• EXERCISE DESCRIPTION: Give back exactly the stretch of data below from the line holding "This screenshot has height=735, width=1957." through the line holding "The width and height of the screenshot is (1472, 723).", both ends included, and leave the remaining lines out.

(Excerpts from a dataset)

= = = = = = =

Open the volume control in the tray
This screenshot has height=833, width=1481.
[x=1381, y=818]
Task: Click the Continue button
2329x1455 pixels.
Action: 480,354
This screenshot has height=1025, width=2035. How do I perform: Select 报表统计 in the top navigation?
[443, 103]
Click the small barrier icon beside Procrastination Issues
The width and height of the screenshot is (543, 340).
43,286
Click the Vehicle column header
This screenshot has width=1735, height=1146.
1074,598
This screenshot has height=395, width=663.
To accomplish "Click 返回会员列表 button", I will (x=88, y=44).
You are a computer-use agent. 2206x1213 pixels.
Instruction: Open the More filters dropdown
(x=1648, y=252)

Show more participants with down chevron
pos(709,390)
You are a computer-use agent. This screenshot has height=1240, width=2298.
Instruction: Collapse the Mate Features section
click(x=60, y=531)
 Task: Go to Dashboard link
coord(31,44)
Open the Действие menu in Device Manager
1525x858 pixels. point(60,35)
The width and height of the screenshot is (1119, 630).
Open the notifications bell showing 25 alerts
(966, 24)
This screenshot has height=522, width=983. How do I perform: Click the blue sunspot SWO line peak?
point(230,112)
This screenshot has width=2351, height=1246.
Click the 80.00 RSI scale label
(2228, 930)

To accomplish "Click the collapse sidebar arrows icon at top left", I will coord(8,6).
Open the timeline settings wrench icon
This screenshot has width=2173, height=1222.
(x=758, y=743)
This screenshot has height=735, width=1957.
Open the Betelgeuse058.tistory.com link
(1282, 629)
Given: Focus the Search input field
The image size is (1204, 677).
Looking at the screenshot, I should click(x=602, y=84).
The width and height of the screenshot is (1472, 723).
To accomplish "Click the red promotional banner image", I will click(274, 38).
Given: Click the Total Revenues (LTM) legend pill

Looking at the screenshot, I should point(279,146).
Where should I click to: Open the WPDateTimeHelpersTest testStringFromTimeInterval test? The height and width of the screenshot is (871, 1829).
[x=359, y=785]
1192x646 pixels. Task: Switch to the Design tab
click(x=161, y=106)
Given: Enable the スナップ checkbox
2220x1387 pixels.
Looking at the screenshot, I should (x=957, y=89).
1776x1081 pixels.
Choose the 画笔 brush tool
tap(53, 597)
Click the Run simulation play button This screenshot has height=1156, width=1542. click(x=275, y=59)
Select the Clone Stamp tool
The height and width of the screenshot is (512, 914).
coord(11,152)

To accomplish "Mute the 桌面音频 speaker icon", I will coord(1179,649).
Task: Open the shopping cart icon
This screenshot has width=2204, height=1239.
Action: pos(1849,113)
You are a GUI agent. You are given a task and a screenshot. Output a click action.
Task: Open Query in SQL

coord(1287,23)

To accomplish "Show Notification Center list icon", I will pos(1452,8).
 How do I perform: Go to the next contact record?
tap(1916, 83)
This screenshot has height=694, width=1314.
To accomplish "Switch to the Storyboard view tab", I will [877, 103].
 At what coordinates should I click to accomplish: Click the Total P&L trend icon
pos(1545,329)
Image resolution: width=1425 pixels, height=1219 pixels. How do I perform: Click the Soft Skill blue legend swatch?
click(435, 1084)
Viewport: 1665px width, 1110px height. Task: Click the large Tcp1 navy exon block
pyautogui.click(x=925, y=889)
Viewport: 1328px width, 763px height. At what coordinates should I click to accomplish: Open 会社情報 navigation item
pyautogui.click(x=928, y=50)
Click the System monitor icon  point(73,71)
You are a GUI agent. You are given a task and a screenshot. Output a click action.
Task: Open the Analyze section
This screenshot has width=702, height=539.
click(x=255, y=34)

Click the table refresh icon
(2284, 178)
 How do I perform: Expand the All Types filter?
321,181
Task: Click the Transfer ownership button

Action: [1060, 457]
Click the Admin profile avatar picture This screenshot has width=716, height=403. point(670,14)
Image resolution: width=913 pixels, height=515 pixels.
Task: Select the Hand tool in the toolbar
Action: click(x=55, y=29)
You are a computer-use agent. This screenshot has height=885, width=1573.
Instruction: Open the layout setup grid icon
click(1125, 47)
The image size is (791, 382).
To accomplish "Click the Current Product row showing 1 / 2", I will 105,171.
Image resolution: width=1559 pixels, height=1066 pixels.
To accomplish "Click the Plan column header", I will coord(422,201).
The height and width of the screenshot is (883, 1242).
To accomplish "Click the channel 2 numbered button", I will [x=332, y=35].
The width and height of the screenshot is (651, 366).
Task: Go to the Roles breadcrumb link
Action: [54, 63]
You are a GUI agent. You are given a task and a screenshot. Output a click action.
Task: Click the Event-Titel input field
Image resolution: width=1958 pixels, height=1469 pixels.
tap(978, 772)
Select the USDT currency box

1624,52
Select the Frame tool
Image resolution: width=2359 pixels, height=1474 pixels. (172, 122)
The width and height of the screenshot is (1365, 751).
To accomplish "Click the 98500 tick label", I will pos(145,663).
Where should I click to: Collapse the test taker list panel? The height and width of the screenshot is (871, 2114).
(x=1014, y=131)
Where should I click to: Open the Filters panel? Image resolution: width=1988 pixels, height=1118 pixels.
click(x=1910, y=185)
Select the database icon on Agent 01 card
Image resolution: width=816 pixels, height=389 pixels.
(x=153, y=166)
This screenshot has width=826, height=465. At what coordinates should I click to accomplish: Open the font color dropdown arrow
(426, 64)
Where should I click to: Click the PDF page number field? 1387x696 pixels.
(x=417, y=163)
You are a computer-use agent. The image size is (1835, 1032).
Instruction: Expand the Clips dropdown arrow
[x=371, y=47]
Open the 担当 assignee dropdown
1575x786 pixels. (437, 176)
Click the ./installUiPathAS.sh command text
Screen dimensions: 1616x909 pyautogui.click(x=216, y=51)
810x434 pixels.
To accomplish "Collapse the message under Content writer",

= = = = = = =

• RESPONSE FOR THIS EXERCISE:
This screenshot has height=735, width=1957.
Open the Betelgeuse058.tistory.com link
(1282, 629)
Given: Focus the Search input field
The image size is (1204, 677).
Looking at the screenshot, I should click(x=602, y=84).
The width and height of the screenshot is (1472, 723).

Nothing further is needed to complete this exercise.